Tapes are an issue for some switches, but the key word of caution is the word “most.” You will need to look at the switch vendor’s interoperability matrix for the switch, HBA, RAID, and tape devices to find out what works with what. Then comes the really fun issue of ensuring compatibility with driver and firmware releases for the HBAs, tapes, and RAIDs. Just because it worked with driver and firmware release XYZ does not mean the switch vendor will support a different driver and firmware release that might be required by a RAID or tape vendor.
Tracking switch errors is even more fun than tracking HBA errors. In most cases, to get the level of detail required for debugging, you need to connect to the switch via a vendor-supplied GUI. Some vendors provide SNMP export, but to get the really detailed information it is necessary to log in to the switch with the GUI. Issues such as CRC errors and low-level Fibre Channel errors must be monitored.
The number of RAID vendors continues to grow, and with that comes interoperability issues. Some vendors have a huge investment in large interoperability labs that test operating systems, servers, HBAs, and switches. Most of the major vendors support a large matrix of the above hardware. Of course, Linux has become an issue for many of these vendors, and the flavor of Linux supported for both the RAID and the RAID interface software (GUI) in some cases is an important consideration for both your site and the vendor testing.
RAID errors usually fall into three categories:
- Fibre Channel and/or SCSI errors between the RAID controller and switch
- RAID hard drive errors that might result in write reconstruct
- RAID backend Fibre Channel errors
The RAID errors between the switch and RAID controller are generally passed back to the server via error control within the HBA, but that doesn't mean that you always get everything you want. Whatever type of error you are receiving, more than likely you will need to view these errors via the management console or GUI provided by the RAID vendor. Server vendors that also sell storage sometimes pass the errors back to the system log, as they can integrate everything given that they control the OS.
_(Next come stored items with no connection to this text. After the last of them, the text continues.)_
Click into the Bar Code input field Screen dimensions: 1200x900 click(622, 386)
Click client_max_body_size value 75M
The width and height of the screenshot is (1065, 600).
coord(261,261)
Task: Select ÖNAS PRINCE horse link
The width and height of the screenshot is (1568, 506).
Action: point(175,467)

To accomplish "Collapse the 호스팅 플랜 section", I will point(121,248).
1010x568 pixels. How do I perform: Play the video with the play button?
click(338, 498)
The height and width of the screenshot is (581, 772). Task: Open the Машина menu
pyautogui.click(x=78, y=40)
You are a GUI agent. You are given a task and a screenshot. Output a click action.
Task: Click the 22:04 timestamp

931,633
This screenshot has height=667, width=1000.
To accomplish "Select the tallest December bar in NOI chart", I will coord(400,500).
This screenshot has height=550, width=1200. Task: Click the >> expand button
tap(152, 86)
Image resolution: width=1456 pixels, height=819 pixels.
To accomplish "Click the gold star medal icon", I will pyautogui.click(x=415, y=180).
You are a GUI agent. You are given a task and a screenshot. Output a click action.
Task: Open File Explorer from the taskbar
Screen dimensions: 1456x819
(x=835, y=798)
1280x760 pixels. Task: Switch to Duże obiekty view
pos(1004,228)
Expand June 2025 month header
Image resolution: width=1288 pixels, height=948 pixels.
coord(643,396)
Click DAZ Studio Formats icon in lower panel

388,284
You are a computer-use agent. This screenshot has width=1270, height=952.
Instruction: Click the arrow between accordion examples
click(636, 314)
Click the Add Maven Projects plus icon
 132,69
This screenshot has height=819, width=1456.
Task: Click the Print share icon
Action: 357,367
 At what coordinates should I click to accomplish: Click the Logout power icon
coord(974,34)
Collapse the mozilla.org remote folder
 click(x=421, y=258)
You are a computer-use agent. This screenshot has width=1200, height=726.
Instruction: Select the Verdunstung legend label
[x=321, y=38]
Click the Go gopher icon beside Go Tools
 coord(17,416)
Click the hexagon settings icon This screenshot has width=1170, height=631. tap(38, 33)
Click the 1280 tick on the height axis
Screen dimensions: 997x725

Everything said above about RAID interoperability goes double or triple for tape. Making sure that everything works end-to-end is often very difficult. Issues with what tape firmware, HBA firmware, and HBA settings are huge. Setting up these tests is also very time consuming, and error injection is just plain hard. Buying HBAs from the tape vendor is a good idea just to have a finger to point and to make sure that you install the driver and firmware versions that they support.
As with RAID, multiple types of errors can occur, including:
- Tape drive errors at the SCSI or Fibre Channel layer
- Media errors within the tape itself
In most cases, media errors are passed back to the application using the tape drive and written to the system log file. As with RAID, tape drive errors are usually also passed back to the server side and written to the system log. Most drive vendors have SCSI pass-through commands that can be issued to get drive statistics and error conditions. These pass-through commands can get information or set up specific information within the tape drive and are “passed through” the system to the drive itself, not writing any data.